We’re always wandering: whether it’s rushing to work; or heading back from the gym, late for that dinner. But how often do we walk? Or even go for a walk? (Tube strikes aside) Walking opens up an entirely new, spontaneous and local side of the city, away from the well-worn paths of the car, bus and tube. And that’s why you should try it.
Seizing the situation
It’s 1953, and a small group of young men are having a gander through Paris. They’re quite free, seeing where the city takes them, with no particular direction in mind. They stop off at a bar, smoke a little, and then stroll on, very much ready to go again. It all seems quite normal, but this group was more influential than most. At their head is Guy Débord, a French philosopher and author of ‘Theory of the Dérive‘. The ‘dérive’ to which he refers was an experimental type of urban exploration, where one wanders freely – without a preconceived destination – and sees where life takes them. The idea is to explore our surroundings in new and unforeseen ways that present spontaneous events and opportunities, particularly in the city; that is, where a definitive destination is otherwise too restrictive.
The ideas of this group of French radicals – soon to be known as the ‘Situationists’ – had a profound effect on our understanding of the city. The original intention of the group was for a revolution and overthrow of capitalism, similar to other advocates of walking who see it as an opportunity for protest and political expression. But their impact has been felt more keenly in how they showed that new means of exploration – and the discovery of hitherto unknown areas and events – was suddenly at anyone’s disposal: where walking allows a new light to be shone on a city’s activities.
A new way to explore the city
In London we travel vast distances every day, but within the confines of a bus, car on underground in a crowded tube. The author Will Self highlights how a century ago 90% of journeys in London under six miles were conducted on foot, arguing that walking allows us to take, “physical possession of the built environment.” Going for a stroll reveals the world around us, in its natural as well as social forms: so we can appreciate not only its splendour but revel in the culture of the city we visit, or even call home.
There are a number of walking tours on offer in a city such as London. A route around the classic tourist sites and city centre is offered by London Walks, as well as themed strolls through areas such as those inhabited by Jack the Ripper. For a different take, Alternative London accompany guests around more unusual sites featuring graffiti and hidden paths, especially in east London.
Serendipity, if you’re lucky
While these guided tours are excellent introductions made by professionals to the world as it exists on the streets of London, sometimes it is in the chaotic that we encounter the best experiences of our situation. The classic idea that getting lost is the ideal way to explore our surroundings – or even to ‘find ourselves’ – is actually appropriate here. In trying to locate the White Cube gallery in Bermondsey, I managed to stumble across the Fashion and Textile Museum down the road; serendipity, indeed, for it’s filled to the brim with a mind-boggling array of colourful pieces.

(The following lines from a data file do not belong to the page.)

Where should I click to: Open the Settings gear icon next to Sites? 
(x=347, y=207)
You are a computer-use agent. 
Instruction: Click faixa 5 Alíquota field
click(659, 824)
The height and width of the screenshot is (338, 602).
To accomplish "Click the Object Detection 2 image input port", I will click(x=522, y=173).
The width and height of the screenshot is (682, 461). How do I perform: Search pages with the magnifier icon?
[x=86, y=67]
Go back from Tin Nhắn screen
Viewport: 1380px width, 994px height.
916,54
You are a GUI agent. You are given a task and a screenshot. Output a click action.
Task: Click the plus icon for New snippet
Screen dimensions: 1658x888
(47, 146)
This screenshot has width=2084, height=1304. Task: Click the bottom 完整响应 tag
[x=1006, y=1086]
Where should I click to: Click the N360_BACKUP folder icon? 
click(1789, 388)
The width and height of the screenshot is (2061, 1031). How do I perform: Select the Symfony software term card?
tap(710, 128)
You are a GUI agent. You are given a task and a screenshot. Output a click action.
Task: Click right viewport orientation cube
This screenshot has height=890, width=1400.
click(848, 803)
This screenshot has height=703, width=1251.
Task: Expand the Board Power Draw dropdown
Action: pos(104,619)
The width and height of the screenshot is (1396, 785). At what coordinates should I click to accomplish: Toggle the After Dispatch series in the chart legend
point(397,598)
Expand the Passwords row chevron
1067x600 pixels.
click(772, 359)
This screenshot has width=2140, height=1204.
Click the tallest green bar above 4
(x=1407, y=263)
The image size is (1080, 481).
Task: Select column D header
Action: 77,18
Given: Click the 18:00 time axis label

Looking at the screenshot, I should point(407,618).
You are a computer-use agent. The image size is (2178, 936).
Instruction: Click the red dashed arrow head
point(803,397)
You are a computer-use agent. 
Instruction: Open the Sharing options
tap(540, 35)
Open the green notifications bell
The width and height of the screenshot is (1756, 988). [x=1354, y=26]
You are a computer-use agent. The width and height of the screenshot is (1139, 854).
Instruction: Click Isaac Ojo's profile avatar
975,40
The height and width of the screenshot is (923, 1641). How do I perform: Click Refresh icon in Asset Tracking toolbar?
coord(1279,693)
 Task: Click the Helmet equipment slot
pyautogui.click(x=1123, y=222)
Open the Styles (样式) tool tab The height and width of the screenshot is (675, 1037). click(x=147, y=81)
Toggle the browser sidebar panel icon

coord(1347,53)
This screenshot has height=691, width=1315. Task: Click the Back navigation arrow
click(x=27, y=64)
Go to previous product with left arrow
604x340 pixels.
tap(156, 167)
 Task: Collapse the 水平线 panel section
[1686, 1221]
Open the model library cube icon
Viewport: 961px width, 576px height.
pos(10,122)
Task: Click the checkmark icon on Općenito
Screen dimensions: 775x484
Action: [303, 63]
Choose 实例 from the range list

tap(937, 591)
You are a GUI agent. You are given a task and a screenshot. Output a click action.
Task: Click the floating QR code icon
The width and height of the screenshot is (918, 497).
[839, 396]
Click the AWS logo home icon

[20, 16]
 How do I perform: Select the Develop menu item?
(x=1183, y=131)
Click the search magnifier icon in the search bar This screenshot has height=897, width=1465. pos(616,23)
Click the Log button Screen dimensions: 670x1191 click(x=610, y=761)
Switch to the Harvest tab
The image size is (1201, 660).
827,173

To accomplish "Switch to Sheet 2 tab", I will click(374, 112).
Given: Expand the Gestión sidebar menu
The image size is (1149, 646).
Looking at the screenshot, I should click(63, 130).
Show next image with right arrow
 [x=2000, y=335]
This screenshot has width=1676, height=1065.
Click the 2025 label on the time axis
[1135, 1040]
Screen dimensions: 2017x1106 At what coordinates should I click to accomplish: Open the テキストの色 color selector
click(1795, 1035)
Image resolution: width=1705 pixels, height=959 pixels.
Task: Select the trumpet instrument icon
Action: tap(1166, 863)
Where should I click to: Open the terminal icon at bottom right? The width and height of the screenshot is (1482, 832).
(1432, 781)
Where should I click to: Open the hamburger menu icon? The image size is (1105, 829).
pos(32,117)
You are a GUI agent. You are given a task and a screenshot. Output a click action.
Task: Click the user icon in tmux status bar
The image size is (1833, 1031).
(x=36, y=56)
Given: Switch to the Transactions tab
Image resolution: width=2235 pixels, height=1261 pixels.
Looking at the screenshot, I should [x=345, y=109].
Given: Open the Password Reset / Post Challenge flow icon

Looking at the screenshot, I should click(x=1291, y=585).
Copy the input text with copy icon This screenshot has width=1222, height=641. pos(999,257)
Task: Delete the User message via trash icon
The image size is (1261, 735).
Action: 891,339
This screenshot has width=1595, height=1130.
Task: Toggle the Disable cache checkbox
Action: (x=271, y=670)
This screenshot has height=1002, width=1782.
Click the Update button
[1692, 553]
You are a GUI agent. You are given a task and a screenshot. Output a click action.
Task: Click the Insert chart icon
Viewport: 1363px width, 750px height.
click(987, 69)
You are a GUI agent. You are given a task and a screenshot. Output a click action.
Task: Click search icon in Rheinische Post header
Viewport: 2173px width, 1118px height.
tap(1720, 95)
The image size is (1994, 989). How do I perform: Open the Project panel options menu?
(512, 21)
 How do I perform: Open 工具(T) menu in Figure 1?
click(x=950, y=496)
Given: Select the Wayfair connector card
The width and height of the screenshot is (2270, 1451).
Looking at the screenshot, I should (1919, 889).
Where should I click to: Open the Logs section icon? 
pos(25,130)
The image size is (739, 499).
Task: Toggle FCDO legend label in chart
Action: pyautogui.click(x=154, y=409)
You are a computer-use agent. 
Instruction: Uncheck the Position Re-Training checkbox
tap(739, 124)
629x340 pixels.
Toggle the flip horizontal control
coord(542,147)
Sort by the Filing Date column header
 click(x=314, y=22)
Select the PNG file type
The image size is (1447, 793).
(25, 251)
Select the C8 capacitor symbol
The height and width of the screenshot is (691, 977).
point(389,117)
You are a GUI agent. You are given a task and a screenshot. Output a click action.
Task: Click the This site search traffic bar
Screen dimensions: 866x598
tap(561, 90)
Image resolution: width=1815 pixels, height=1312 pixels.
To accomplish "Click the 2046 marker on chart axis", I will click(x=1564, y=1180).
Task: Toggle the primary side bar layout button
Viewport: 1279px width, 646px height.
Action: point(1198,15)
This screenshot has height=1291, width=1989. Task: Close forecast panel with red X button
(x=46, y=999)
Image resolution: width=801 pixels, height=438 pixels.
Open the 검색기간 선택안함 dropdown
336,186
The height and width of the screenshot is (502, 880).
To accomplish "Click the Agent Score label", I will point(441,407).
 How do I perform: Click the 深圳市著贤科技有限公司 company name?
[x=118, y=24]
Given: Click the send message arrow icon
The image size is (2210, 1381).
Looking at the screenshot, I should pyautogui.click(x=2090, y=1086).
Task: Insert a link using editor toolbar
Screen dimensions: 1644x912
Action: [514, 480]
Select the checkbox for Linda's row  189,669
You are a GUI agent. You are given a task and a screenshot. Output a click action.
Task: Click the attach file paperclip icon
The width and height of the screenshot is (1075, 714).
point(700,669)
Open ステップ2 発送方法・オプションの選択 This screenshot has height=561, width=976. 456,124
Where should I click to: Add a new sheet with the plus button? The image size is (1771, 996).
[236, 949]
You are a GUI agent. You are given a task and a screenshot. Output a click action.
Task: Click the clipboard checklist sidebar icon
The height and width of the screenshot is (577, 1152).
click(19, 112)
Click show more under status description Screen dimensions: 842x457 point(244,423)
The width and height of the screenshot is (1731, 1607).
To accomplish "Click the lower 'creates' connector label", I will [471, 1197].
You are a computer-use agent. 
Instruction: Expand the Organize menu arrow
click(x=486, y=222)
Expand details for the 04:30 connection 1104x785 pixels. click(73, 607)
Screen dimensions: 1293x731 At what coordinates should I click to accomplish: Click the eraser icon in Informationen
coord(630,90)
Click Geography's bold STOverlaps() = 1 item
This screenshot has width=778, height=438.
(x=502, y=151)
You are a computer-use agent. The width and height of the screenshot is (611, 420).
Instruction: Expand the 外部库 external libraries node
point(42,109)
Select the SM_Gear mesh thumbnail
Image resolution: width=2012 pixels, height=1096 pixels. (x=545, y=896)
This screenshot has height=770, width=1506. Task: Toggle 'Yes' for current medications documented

Is it still possible in the age of the smartphone, with maps mere taps away? Journalist Peter Watts argues yes, just about. All you need is to look up, and have faith.
Let’s go for a walk
As we explore and interact more with the world around us, it’s worth asking what effect that will have on us. Maybe the Situationists were right, in that we become more politically engaged with the city, or that we will indeed begin to ‘possess’ the cultural plethora on offer in London. Areas of certain ‘character’ will influence our perception of the surroundings in different ways, as would the varying functions of the buildings – less time in suburban Putney will be spent gazing upwards than within the skybound metropolis of the City. It’s not worth considering such differences, however, when what is importance is to be out there, in London, exploring the city in the best way possible: on foot.